Records from a data source:
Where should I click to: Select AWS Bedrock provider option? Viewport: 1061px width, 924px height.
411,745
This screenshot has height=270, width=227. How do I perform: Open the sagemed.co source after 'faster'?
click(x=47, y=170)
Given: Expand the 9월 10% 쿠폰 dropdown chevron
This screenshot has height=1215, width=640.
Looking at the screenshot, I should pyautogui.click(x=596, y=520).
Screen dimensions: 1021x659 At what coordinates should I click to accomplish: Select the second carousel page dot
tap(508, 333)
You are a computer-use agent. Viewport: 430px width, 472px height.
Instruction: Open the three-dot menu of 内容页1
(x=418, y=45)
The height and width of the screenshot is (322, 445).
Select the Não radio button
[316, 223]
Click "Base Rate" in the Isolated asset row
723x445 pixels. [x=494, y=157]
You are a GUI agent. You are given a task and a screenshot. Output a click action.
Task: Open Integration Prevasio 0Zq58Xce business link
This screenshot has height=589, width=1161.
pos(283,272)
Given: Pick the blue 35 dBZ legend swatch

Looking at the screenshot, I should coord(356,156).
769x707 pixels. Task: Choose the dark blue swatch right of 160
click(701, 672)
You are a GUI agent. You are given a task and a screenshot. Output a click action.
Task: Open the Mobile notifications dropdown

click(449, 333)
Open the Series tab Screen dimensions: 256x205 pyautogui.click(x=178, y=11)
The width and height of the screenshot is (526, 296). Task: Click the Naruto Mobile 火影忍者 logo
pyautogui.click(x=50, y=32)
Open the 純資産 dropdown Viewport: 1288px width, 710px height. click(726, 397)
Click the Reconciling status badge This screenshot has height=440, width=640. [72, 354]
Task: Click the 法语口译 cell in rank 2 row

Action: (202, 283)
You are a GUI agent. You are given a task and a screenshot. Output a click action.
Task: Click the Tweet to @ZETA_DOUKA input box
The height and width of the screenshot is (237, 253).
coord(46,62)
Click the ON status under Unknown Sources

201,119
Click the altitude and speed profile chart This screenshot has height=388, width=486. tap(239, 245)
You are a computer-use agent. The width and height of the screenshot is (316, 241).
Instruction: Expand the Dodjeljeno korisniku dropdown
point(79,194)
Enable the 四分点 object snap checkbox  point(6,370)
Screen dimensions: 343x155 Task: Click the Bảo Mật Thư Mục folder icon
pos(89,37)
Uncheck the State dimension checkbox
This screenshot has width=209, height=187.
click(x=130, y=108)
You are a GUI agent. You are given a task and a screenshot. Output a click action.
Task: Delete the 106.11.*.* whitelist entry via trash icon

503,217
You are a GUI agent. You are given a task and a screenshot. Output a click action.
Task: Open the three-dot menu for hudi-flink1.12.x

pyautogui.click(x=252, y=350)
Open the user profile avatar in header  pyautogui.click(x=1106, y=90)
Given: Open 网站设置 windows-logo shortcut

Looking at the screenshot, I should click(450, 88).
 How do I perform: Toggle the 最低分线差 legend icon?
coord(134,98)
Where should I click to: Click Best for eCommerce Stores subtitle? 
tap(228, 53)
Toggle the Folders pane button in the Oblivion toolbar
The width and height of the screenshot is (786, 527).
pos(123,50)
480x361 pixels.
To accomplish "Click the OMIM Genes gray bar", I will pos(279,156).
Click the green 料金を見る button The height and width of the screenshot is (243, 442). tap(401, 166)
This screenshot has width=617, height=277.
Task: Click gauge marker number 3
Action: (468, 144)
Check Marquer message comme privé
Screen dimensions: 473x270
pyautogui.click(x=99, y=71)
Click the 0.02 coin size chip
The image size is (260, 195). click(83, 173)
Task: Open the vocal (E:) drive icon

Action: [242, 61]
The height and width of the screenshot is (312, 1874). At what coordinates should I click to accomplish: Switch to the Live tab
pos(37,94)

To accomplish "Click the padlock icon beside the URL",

# Exercise requirements
Could you return the data above exactly as it stands?

# Written answer
Where should I click to: Select AWS Bedrock provider option? Viewport: 1061px width, 924px height.
411,745
This screenshot has height=270, width=227. How do I perform: Open the sagemed.co source after 'faster'?
click(x=47, y=170)
Given: Expand the 9월 10% 쿠폰 dropdown chevron
This screenshot has height=1215, width=640.
Looking at the screenshot, I should pyautogui.click(x=596, y=520).
Screen dimensions: 1021x659 At what coordinates should I click to accomplish: Select the second carousel page dot
tap(508, 333)
You are a computer-use agent. Viewport: 430px width, 472px height.
Instruction: Open the three-dot menu of 内容页1
(x=418, y=45)
The height and width of the screenshot is (322, 445).
Select the Não radio button
[316, 223]
Click "Base Rate" in the Isolated asset row
723x445 pixels. [x=494, y=157]
You are a GUI agent. You are given a task and a screenshot. Output a click action.
Task: Open Integration Prevasio 0Zq58Xce business link
This screenshot has height=589, width=1161.
pos(283,272)
Given: Pick the blue 35 dBZ legend swatch

Looking at the screenshot, I should coord(356,156).
769x707 pixels. Task: Choose the dark blue swatch right of 160
click(701, 672)
You are a GUI agent. You are given a task and a screenshot. Output a click action.
Task: Open the Mobile notifications dropdown

click(449, 333)
Open the Series tab Screen dimensions: 256x205 pyautogui.click(x=178, y=11)
The width and height of the screenshot is (526, 296). Task: Click the Naruto Mobile 火影忍者 logo
pyautogui.click(x=50, y=32)
Open the 純資産 dropdown Viewport: 1288px width, 710px height. click(726, 397)
Click the Reconciling status badge This screenshot has height=440, width=640. [72, 354]
Task: Click the 法语口译 cell in rank 2 row

Action: (202, 283)
You are a GUI agent. You are given a task and a screenshot. Output a click action.
Task: Click the Tweet to @ZETA_DOUKA input box
The height and width of the screenshot is (237, 253).
coord(46,62)
Click the ON status under Unknown Sources

201,119
Click the altitude and speed profile chart This screenshot has height=388, width=486. tap(239, 245)
You are a computer-use agent. The width and height of the screenshot is (316, 241).
Instruction: Expand the Dodjeljeno korisniku dropdown
point(79,194)
Enable the 四分点 object snap checkbox  point(6,370)
Screen dimensions: 343x155 Task: Click the Bảo Mật Thư Mục folder icon
pos(89,37)
Uncheck the State dimension checkbox
This screenshot has width=209, height=187.
click(x=130, y=108)
You are a GUI agent. You are given a task and a screenshot. Output a click action.
Task: Delete the 106.11.*.* whitelist entry via trash icon

503,217
You are a GUI agent. You are given a task and a screenshot. Output a click action.
Task: Open the three-dot menu for hudi-flink1.12.x

pyautogui.click(x=252, y=350)
Open the user profile avatar in header  pyautogui.click(x=1106, y=90)
Given: Open 网站设置 windows-logo shortcut

Looking at the screenshot, I should click(450, 88).
 How do I perform: Toggle the 最低分线差 legend icon?
coord(134,98)
Where should I click to: Click Best for eCommerce Stores subtitle? 
tap(228, 53)
Toggle the Folders pane button in the Oblivion toolbar
The width and height of the screenshot is (786, 527).
pos(123,50)
480x361 pixels.
To accomplish "Click the OMIM Genes gray bar", I will pos(279,156).
Click the green 料金を見る button The height and width of the screenshot is (243, 442). tap(401, 166)
This screenshot has width=617, height=277.
Task: Click gauge marker number 3
Action: (468, 144)
Check Marquer message comme privé
Screen dimensions: 473x270
pyautogui.click(x=99, y=71)
Click the 0.02 coin size chip
The image size is (260, 195). click(83, 173)
Task: Open the vocal (E:) drive icon

Action: [242, 61]
The height and width of the screenshot is (312, 1874). At what coordinates should I click to accomplish: Switch to the Live tab
pos(37,94)

To accomplish "Click the padlock icon beside the URL",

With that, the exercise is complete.